[Collected data entries]
BEGIN
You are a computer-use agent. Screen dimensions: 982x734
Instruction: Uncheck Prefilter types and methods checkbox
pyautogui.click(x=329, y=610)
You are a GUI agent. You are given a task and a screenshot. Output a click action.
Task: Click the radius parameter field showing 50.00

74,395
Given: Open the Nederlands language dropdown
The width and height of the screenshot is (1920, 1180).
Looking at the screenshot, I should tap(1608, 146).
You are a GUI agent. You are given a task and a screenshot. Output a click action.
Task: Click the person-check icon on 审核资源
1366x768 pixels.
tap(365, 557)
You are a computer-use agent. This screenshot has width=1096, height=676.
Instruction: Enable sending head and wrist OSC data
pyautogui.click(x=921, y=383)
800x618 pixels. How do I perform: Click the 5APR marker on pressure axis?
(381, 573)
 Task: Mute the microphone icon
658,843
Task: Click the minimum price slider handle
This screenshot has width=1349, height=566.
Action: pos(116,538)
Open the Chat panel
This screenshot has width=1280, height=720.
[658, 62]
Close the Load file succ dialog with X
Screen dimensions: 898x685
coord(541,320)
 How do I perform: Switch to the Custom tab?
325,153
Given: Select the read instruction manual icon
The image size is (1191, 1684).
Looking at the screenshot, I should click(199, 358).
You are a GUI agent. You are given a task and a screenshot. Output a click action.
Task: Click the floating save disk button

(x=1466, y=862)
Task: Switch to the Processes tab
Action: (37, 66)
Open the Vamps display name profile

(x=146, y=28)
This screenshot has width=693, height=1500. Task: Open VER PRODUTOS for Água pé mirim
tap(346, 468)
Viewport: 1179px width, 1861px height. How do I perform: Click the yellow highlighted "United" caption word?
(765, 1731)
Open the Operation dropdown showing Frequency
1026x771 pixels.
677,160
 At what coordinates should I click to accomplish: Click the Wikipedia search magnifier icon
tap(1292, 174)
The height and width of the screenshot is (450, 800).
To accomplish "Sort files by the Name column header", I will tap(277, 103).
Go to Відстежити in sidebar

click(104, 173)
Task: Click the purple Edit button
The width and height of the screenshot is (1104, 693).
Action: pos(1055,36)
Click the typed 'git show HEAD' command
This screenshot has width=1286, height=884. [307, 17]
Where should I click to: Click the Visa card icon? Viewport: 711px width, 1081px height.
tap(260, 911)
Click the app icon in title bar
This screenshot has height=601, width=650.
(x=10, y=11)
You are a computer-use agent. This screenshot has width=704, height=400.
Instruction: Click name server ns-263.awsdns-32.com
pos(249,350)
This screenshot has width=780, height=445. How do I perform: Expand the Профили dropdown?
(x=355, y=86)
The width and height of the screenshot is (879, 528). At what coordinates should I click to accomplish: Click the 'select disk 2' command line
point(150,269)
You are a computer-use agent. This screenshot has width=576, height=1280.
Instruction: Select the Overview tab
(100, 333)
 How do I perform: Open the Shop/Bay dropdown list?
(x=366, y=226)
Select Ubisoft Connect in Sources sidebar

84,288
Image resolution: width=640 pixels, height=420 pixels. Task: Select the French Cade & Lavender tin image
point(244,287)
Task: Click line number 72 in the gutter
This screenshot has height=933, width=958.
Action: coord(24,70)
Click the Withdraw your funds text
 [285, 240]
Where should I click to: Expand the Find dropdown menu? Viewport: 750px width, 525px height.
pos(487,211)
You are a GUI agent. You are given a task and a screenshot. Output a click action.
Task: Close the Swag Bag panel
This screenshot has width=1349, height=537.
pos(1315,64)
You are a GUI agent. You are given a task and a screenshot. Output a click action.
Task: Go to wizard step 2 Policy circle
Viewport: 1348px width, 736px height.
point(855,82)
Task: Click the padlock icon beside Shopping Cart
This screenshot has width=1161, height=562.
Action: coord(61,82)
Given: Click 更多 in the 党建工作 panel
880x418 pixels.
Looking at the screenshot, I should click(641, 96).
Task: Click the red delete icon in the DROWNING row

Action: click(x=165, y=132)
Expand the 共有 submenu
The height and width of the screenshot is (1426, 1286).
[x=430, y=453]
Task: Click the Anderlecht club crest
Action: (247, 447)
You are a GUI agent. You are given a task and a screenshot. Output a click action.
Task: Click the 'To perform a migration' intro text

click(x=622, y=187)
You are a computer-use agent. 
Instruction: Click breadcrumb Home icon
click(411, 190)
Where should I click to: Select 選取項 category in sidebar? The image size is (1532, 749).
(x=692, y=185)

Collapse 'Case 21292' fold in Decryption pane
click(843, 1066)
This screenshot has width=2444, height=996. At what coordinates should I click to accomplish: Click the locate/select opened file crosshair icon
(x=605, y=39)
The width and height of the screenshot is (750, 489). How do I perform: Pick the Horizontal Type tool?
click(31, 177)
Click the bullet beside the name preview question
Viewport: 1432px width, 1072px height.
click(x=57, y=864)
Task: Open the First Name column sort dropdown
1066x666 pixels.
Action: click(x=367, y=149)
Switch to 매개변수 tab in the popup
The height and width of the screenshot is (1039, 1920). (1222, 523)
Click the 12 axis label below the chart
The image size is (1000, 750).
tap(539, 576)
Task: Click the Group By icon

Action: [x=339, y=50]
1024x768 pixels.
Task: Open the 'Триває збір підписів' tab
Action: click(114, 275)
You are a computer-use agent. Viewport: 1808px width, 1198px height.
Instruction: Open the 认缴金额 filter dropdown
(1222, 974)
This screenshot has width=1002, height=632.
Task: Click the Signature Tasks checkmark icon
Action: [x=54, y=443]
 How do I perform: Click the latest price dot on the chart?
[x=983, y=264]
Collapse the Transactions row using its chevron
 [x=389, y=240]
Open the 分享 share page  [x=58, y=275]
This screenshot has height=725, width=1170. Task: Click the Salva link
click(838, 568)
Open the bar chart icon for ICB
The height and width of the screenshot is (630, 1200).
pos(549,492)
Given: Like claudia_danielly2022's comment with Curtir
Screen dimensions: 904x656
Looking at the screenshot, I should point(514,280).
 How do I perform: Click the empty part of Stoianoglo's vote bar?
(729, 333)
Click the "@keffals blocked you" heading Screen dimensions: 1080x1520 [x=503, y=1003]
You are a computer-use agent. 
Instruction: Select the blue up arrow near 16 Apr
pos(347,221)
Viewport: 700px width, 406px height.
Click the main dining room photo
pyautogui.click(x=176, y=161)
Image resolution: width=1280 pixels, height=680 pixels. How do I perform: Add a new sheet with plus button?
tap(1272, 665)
END
INSTRUCTIONS TO FOLLOW | Once you have read the data, reproduce all of it exactly.

TASK OUTPUT |
You are a computer-use agent. Screen dimensions: 982x734
Instruction: Uncheck Prefilter types and methods checkbox
pyautogui.click(x=329, y=610)
You are a GUI agent. You are given a task and a screenshot. Output a click action.
Task: Click the radius parameter field showing 50.00

74,395
Given: Open the Nederlands language dropdown
The width and height of the screenshot is (1920, 1180).
Looking at the screenshot, I should tap(1608, 146).
You are a GUI agent. You are given a task and a screenshot. Output a click action.
Task: Click the person-check icon on 审核资源
1366x768 pixels.
tap(365, 557)
You are a computer-use agent. This screenshot has width=1096, height=676.
Instruction: Enable sending head and wrist OSC data
pyautogui.click(x=921, y=383)
800x618 pixels. How do I perform: Click the 5APR marker on pressure axis?
(381, 573)
 Task: Mute the microphone icon
658,843
Task: Click the minimum price slider handle
This screenshot has width=1349, height=566.
Action: pos(116,538)
Open the Chat panel
This screenshot has width=1280, height=720.
[658, 62]
Close the Load file succ dialog with X
Screen dimensions: 898x685
coord(541,320)
 How do I perform: Switch to the Custom tab?
325,153
Given: Select the read instruction manual icon
The image size is (1191, 1684).
Looking at the screenshot, I should click(199, 358).
You are a GUI agent. You are given a task and a screenshot. Output a click action.
Task: Click the floating save disk button

(x=1466, y=862)
Task: Switch to the Processes tab
Action: (37, 66)
Open the Vamps display name profile

(x=146, y=28)
This screenshot has width=693, height=1500. Task: Open VER PRODUTOS for Água pé mirim
tap(346, 468)
Viewport: 1179px width, 1861px height. How do I perform: Click the yellow highlighted "United" caption word?
(765, 1731)
Open the Operation dropdown showing Frequency
1026x771 pixels.
677,160
 At what coordinates should I click to accomplish: Click the Wikipedia search magnifier icon
tap(1292, 174)
The height and width of the screenshot is (450, 800).
To accomplish "Sort files by the Name column header", I will tap(277, 103).
Go to Відстежити in sidebar

click(104, 173)
Task: Click the purple Edit button
The width and height of the screenshot is (1104, 693).
Action: pos(1055,36)
Click the typed 'git show HEAD' command
This screenshot has width=1286, height=884. [307, 17]
Where should I click to: Click the Visa card icon? Viewport: 711px width, 1081px height.
tap(260, 911)
Click the app icon in title bar
This screenshot has height=601, width=650.
(x=10, y=11)
You are a computer-use agent. This screenshot has width=704, height=400.
Instruction: Click name server ns-263.awsdns-32.com
pos(249,350)
This screenshot has width=780, height=445. How do I perform: Expand the Профили dropdown?
(x=355, y=86)
The width and height of the screenshot is (879, 528). At what coordinates should I click to accomplish: Click the 'select disk 2' command line
point(150,269)
You are a computer-use agent. This screenshot has width=576, height=1280.
Instruction: Select the Overview tab
(100, 333)
 How do I perform: Open the Shop/Bay dropdown list?
(x=366, y=226)
Select Ubisoft Connect in Sources sidebar

84,288
Image resolution: width=640 pixels, height=420 pixels. Task: Select the French Cade & Lavender tin image
point(244,287)
Task: Click line number 72 in the gutter
This screenshot has height=933, width=958.
Action: coord(24,70)
Click the Withdraw your funds text
 [285, 240]
Where should I click to: Expand the Find dropdown menu? Viewport: 750px width, 525px height.
pos(487,211)
You are a GUI agent. You are given a task and a screenshot. Output a click action.
Task: Close the Swag Bag panel
This screenshot has width=1349, height=537.
pos(1315,64)
You are a GUI agent. You are given a task and a screenshot. Output a click action.
Task: Go to wizard step 2 Policy circle
Viewport: 1348px width, 736px height.
point(855,82)
Task: Click the padlock icon beside Shopping Cart
This screenshot has width=1161, height=562.
Action: coord(61,82)
Given: Click 更多 in the 党建工作 panel
880x418 pixels.
Looking at the screenshot, I should click(641, 96).
Task: Click the red delete icon in the DROWNING row

Action: click(x=165, y=132)
Expand the 共有 submenu
The height and width of the screenshot is (1426, 1286).
[x=430, y=453]
Task: Click the Anderlecht club crest
Action: (247, 447)
You are a GUI agent. You are given a task and a screenshot. Output a click action.
Task: Click the 'To perform a migration' intro text

click(x=622, y=187)
You are a computer-use agent. 
Instruction: Click breadcrumb Home icon
click(411, 190)
Where should I click to: Select 選取項 category in sidebar? The image size is (1532, 749).
(x=692, y=185)

Collapse 'Case 21292' fold in Decryption pane
click(843, 1066)
This screenshot has width=2444, height=996. At what coordinates should I click to accomplish: Click the locate/select opened file crosshair icon
(x=605, y=39)
The width and height of the screenshot is (750, 489). How do I perform: Pick the Horizontal Type tool?
click(31, 177)
Click the bullet beside the name preview question
Viewport: 1432px width, 1072px height.
click(x=57, y=864)
Task: Open the First Name column sort dropdown
1066x666 pixels.
Action: click(x=367, y=149)
Switch to 매개변수 tab in the popup
The height and width of the screenshot is (1039, 1920). (1222, 523)
Click the 12 axis label below the chart
The image size is (1000, 750).
tap(539, 576)
Task: Click the Group By icon

Action: [x=339, y=50]
1024x768 pixels.
Task: Open the 'Триває збір підписів' tab
Action: click(114, 275)
You are a computer-use agent. Viewport: 1808px width, 1198px height.
Instruction: Open the 认缴金额 filter dropdown
(1222, 974)
This screenshot has width=1002, height=632.
Task: Click the Signature Tasks checkmark icon
Action: [x=54, y=443]
 How do I perform: Click the latest price dot on the chart?
[x=983, y=264]
Collapse the Transactions row using its chevron
 [x=389, y=240]
Open the 分享 share page  [x=58, y=275]
This screenshot has height=725, width=1170. Task: Click the Salva link
click(838, 568)
Open the bar chart icon for ICB
The height and width of the screenshot is (630, 1200).
pos(549,492)
Given: Like claudia_danielly2022's comment with Curtir
Screen dimensions: 904x656
Looking at the screenshot, I should point(514,280).
 How do I perform: Click the empty part of Stoianoglo's vote bar?
(729, 333)
Click the "@keffals blocked you" heading Screen dimensions: 1080x1520 [x=503, y=1003]
You are a computer-use agent. 
Instruction: Select the blue up arrow near 16 Apr
pos(347,221)
Viewport: 700px width, 406px height.
Click the main dining room photo
pyautogui.click(x=176, y=161)
Image resolution: width=1280 pixels, height=680 pixels. How do I perform: Add a new sheet with plus button?
tap(1272, 665)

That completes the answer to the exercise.